* **GIVEN INFORMATION**

....

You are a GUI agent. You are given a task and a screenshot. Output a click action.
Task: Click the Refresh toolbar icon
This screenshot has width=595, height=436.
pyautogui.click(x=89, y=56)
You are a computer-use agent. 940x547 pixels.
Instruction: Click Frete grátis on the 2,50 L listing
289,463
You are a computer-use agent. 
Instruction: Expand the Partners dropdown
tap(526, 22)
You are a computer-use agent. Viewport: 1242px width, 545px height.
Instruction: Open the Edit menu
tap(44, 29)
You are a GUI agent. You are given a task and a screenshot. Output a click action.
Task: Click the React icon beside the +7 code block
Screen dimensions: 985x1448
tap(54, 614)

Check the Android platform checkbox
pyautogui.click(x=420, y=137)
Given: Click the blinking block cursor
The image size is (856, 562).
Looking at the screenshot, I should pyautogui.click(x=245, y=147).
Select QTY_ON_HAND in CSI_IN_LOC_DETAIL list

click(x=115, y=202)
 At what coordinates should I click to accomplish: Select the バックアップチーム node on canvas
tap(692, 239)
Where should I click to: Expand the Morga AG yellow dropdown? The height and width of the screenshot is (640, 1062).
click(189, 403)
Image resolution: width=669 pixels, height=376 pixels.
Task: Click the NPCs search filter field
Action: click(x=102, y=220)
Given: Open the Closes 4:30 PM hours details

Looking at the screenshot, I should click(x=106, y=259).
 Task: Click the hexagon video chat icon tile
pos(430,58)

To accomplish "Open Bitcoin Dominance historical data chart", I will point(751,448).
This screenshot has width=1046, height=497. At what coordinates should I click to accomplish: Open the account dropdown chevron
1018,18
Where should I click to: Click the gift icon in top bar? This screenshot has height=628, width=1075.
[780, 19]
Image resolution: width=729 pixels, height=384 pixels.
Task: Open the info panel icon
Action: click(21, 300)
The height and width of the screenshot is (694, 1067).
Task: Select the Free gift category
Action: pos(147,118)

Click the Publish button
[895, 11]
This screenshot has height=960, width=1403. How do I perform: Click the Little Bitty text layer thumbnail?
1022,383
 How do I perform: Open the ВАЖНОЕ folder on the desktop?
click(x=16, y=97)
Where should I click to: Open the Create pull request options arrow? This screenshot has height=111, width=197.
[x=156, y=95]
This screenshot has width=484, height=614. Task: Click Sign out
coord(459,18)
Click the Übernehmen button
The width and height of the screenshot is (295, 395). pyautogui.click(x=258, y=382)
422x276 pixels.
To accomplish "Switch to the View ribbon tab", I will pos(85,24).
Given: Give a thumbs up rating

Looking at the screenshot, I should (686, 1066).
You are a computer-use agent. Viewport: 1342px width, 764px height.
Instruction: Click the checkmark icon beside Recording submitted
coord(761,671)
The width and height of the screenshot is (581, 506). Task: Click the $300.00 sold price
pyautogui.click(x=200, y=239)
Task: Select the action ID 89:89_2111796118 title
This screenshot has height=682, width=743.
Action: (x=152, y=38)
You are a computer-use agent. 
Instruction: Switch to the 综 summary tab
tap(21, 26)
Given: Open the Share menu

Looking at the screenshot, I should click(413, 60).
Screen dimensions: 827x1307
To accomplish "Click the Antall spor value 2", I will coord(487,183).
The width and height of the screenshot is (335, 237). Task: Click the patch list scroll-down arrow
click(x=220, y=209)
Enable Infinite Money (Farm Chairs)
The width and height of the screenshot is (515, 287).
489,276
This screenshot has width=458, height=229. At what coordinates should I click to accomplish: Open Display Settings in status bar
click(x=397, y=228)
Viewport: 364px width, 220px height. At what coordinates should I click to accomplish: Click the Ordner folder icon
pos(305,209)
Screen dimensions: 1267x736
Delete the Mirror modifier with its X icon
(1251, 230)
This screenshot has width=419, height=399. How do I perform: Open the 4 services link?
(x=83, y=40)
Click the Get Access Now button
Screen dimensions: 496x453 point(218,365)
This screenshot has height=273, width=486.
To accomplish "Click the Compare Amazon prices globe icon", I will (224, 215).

....

* **DO THIS**
Rewrite every line of the items above as a numbered list, leaving out the blank lines.

* **SOLUTION FOR THIS TASK**
1. You are a GUI agent. You are given a task and a screenshot. Output a click action.
2. Task: Click the Refresh toolbar icon
3. This screenshot has width=595, height=436.
4. pyautogui.click(x=89, y=56)
5. You are a computer-use agent. 940x547 pixels.
6. Instruction: Click Frete grátis on the 2,50 L listing
7. 289,463
8. You are a computer-use agent. 
9. Instruction: Expand the Partners dropdown
10. tap(526, 22)
11. You are a computer-use agent. Viewport: 1242px width, 545px height.
12. Instruction: Open the Edit menu
13. tap(44, 29)
14. You are a GUI agent. You are given a task and a screenshot. Output a click action.
15. Task: Click the React icon beside the +7 code block
16. Screen dimensions: 985x1448
17. tap(54, 614)
18. Check the Android platform checkbox
19. pyautogui.click(x=420, y=137)
20. Given: Click the blinking block cursor
21. The image size is (856, 562).
22. Looking at the screenshot, I should pyautogui.click(x=245, y=147).
23. Select QTY_ON_HAND in CSI_IN_LOC_DETAIL list
24. click(x=115, y=202)
25.  At what coordinates should I click to accomplish: Select the バックアップチーム node on canvas
26. tap(692, 239)
27. Where should I click to: Expand the Morga AG yellow dropdown? The height and width of the screenshot is (640, 1062).
28. click(189, 403)
29. Image resolution: width=669 pixels, height=376 pixels.
30. Task: Click the NPCs search filter field
31. Action: click(x=102, y=220)
32. Given: Open the Closes 4:30 PM hours details
33. Looking at the screenshot, I should click(x=106, y=259).
34.  Task: Click the hexagon video chat icon tile
35. pos(430,58)
36. To accomplish "Open Bitcoin Dominance historical data chart", I will point(751,448).
37. This screenshot has width=1046, height=497. At what coordinates should I click to accomplish: Open the account dropdown chevron
38. 1018,18
39. Where should I click to: Click the gift icon in top bar? This screenshot has height=628, width=1075.
40. [780, 19]
41. Image resolution: width=729 pixels, height=384 pixels.
42. Task: Open the info panel icon
43. Action: click(21, 300)
44. The height and width of the screenshot is (694, 1067).
45. Task: Select the Free gift category
46. Action: pos(147,118)
47. Click the Publish button
48. [895, 11]
49. This screenshot has height=960, width=1403. How do I perform: Click the Little Bitty text layer thumbnail?
50. 1022,383
51.  How do I perform: Open the ВАЖНОЕ folder on the desktop?
52. click(x=16, y=97)
53. Where should I click to: Open the Create pull request options arrow? This screenshot has height=111, width=197.
54. [x=156, y=95]
55. This screenshot has width=484, height=614. Task: Click Sign out
56. coord(459,18)
57. Click the Übernehmen button
58. The width and height of the screenshot is (295, 395). pyautogui.click(x=258, y=382)
59. 422x276 pixels.
60. To accomplish "Switch to the View ribbon tab", I will pos(85,24).
61. Given: Give a thumbs up rating
62. Looking at the screenshot, I should (686, 1066).
63. You are a computer-use agent. Viewport: 1342px width, 764px height.
64. Instruction: Click the checkmark icon beside Recording submitted
65. coord(761,671)
66. The width and height of the screenshot is (581, 506). Task: Click the $300.00 sold price
67. pyautogui.click(x=200, y=239)
68. Task: Select the action ID 89:89_2111796118 title
69. This screenshot has height=682, width=743.
70. Action: (x=152, y=38)
71. You are a computer-use agent. 
72. Instruction: Switch to the 综 summary tab
73. tap(21, 26)
74. Given: Open the Share menu
75. Looking at the screenshot, I should click(413, 60).
76. Screen dimensions: 827x1307
77. To accomplish "Click the Antall spor value 2", I will coord(487,183).
78. The width and height of the screenshot is (335, 237). Task: Click the patch list scroll-down arrow
79. click(x=220, y=209)
80. Enable Infinite Money (Farm Chairs)
81. The width and height of the screenshot is (515, 287).
82. 489,276
83. This screenshot has width=458, height=229. At what coordinates should I click to accomplish: Open Display Settings in status bar
84. click(x=397, y=228)
85. Viewport: 364px width, 220px height. At what coordinates should I click to accomplish: Click the Ordner folder icon
86. pos(305,209)
87. Screen dimensions: 1267x736
88. Delete the Mirror modifier with its X icon
89. (1251, 230)
90. This screenshot has width=419, height=399. How do I perform: Open the 4 services link?
91. (x=83, y=40)
92. Click the Get Access Now button
93. Screen dimensions: 496x453 point(218,365)
94. This screenshot has height=273, width=486.
95. To accomplish "Click the Compare Amazon prices globe icon", I will (224, 215).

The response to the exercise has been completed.